## TO DO
Your copy of the entries below should hold exactly the lines from the one containing "Task: Select the finish time 1:09:36,2" to the one containing "Image resolution: width=462", inclusive, and no pictures.

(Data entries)
========================

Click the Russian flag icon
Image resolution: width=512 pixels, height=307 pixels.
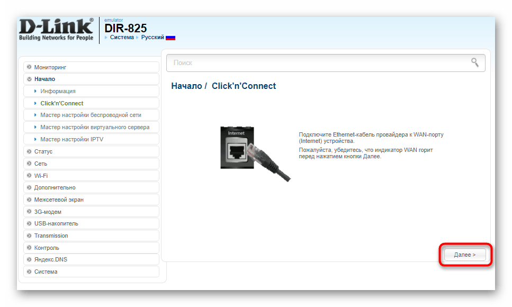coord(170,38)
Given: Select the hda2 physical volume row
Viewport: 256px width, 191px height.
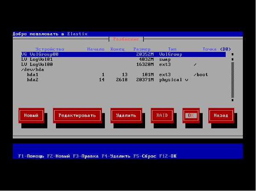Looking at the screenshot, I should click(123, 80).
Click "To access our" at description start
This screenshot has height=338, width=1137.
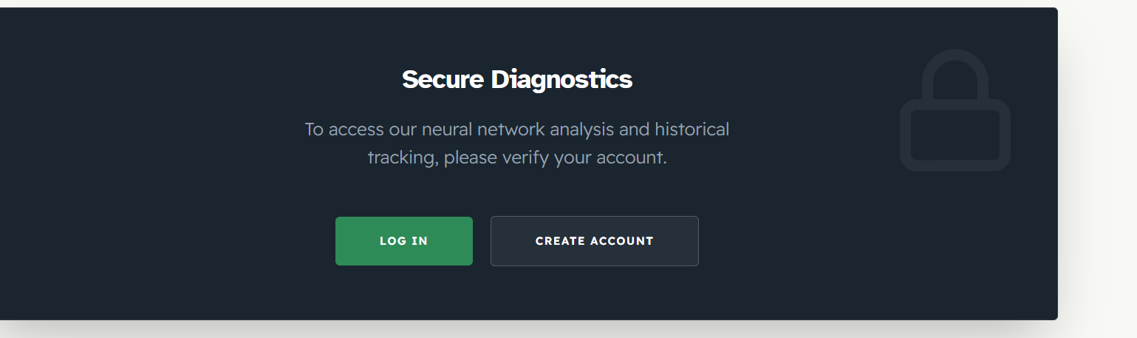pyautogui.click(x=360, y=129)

========================

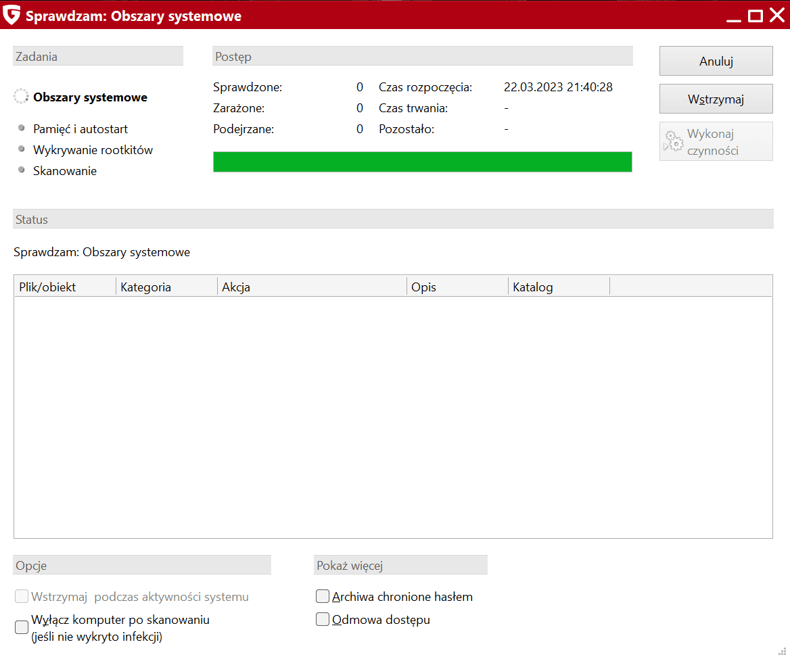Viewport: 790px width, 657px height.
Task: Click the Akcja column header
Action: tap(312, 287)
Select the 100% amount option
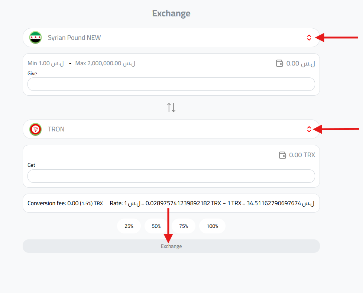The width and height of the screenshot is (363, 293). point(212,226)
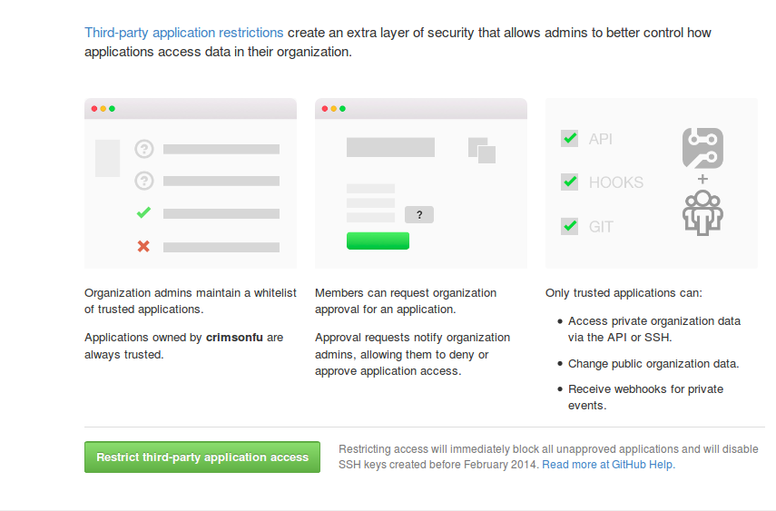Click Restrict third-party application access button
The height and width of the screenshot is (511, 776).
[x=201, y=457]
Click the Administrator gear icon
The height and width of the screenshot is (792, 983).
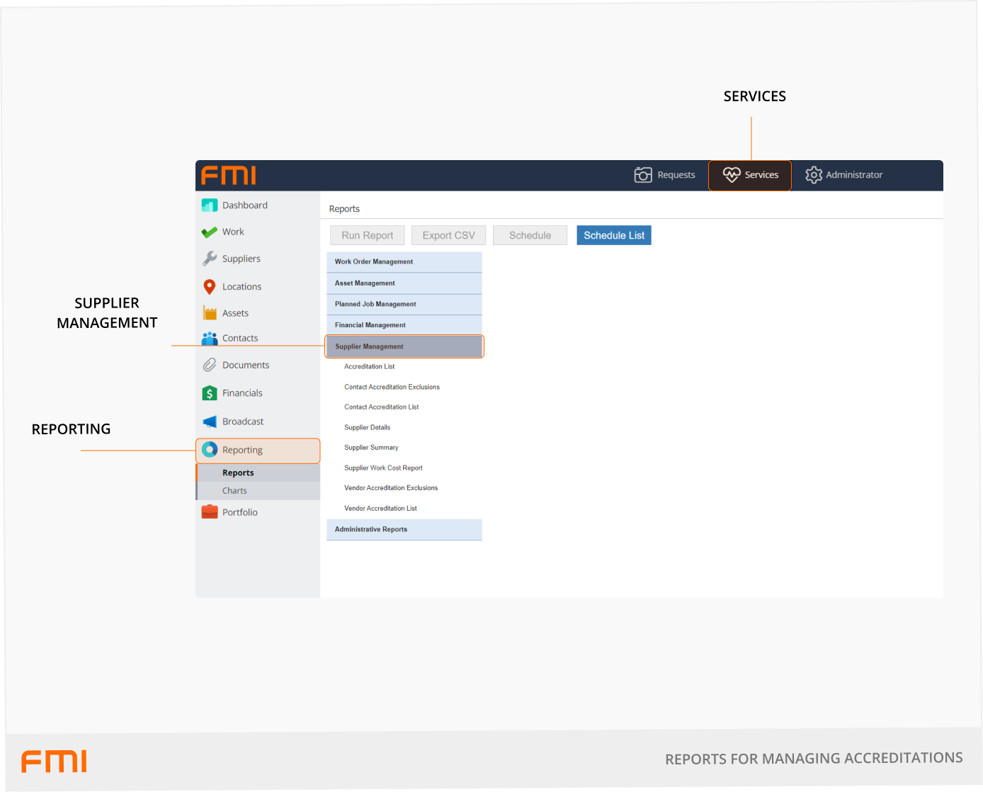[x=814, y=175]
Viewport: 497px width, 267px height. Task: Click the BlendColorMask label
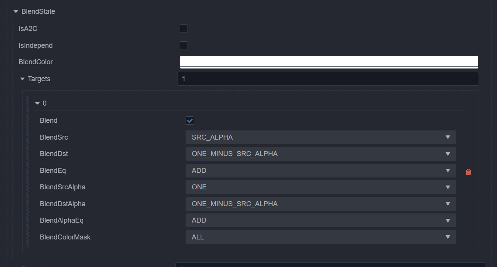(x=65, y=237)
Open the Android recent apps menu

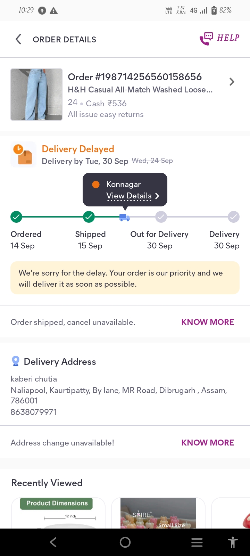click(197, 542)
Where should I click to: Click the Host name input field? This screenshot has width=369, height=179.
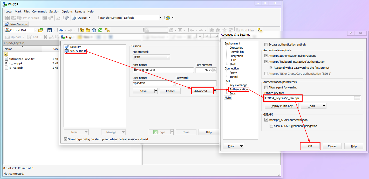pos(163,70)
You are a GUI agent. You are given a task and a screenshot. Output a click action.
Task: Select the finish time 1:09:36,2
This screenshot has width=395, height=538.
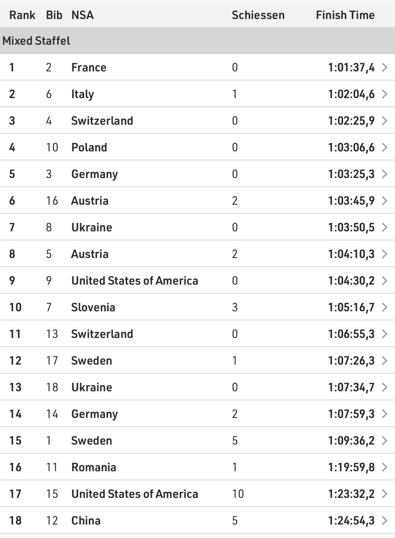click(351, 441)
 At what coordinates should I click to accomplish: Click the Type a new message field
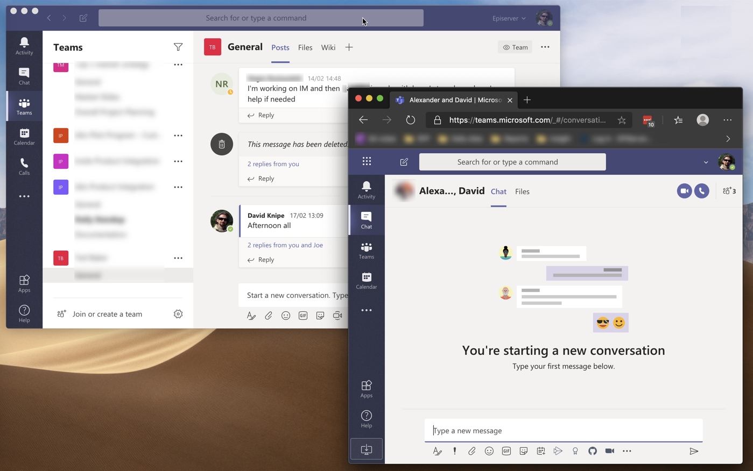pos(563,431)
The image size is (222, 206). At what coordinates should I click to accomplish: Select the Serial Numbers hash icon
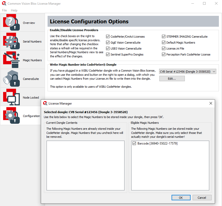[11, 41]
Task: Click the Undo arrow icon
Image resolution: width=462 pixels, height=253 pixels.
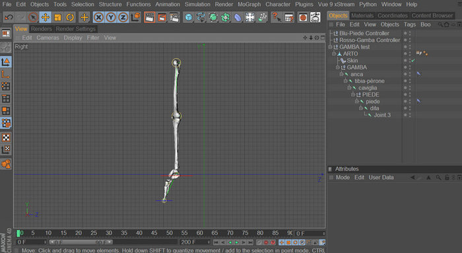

========================

## RESPONSE FOR THIS EXERCISE
Task: Select the finish time 1:09:36,2
This screenshot has width=395, height=538.
click(351, 441)
 At what coordinates should I click to accomplish: Click the Type a new message field
pos(563,431)
The image size is (222, 206). At what coordinates should I click to accomplish: Select the Serial Numbers hash icon
[11, 41]
Task: Click the Undo arrow icon
Image resolution: width=462 pixels, height=253 pixels.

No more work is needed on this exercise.